Data records
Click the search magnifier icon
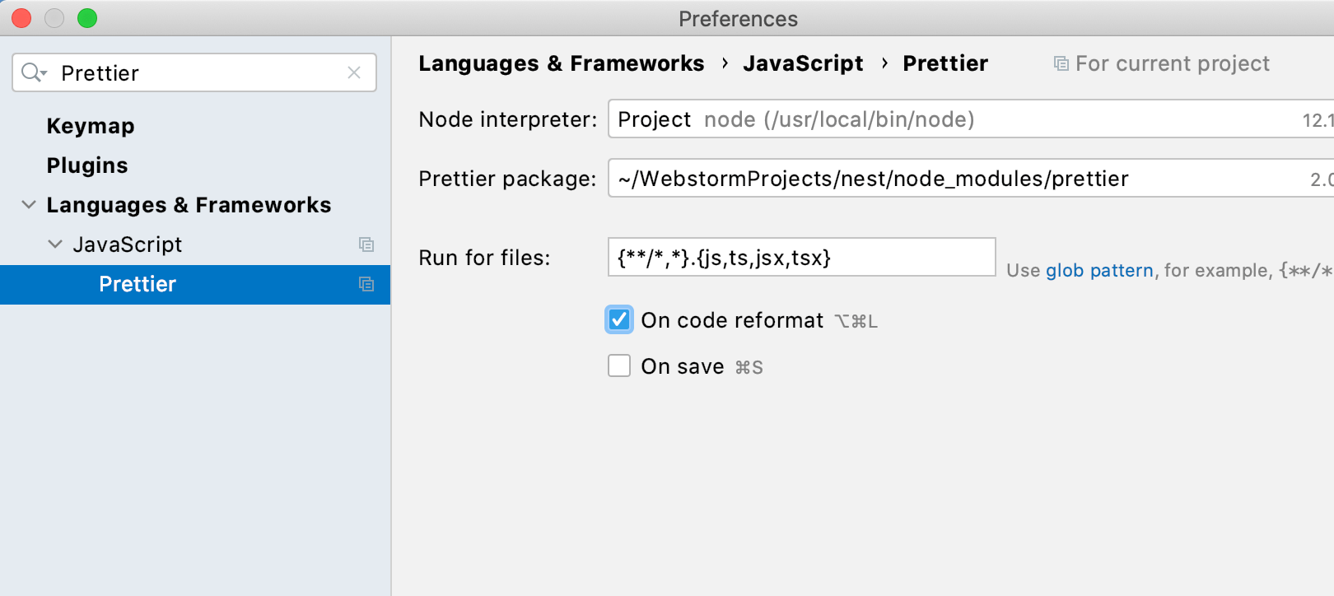1334x596 pixels. pos(33,72)
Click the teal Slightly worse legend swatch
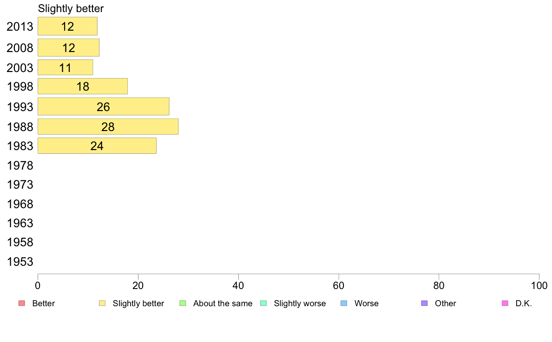Screen dimensions: 552x342 (263, 303)
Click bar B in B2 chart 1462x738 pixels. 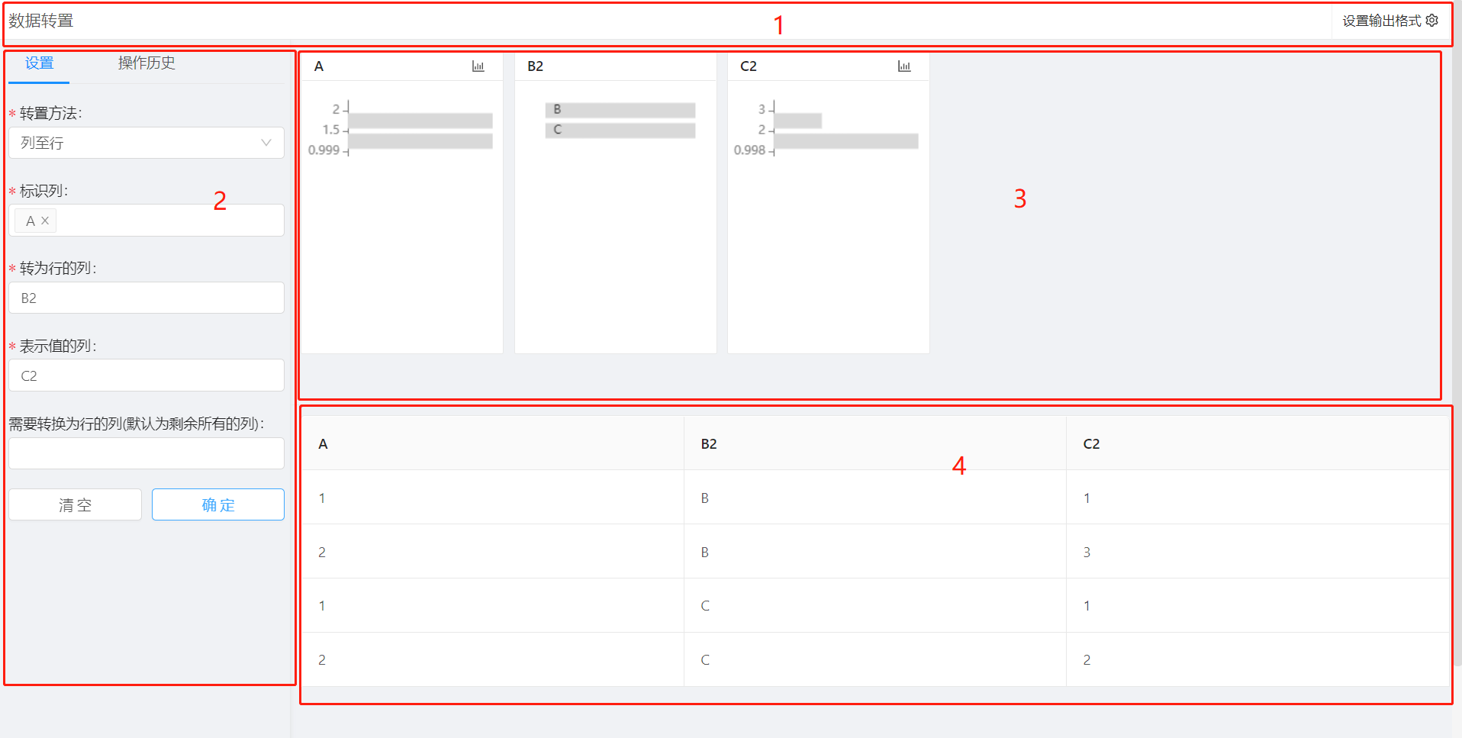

**YOUR OBJECTIVE**. Repeat every line of the data exactly, but do not include pictures.

**EXPECTED OUTPUT**.
Click the search magnifier icon
1334x596 pixels. pos(33,72)
Click the teal Slightly worse legend swatch
Screen dimensions: 552x342 (263, 303)
Click bar B in B2 chart 1462x738 pixels. 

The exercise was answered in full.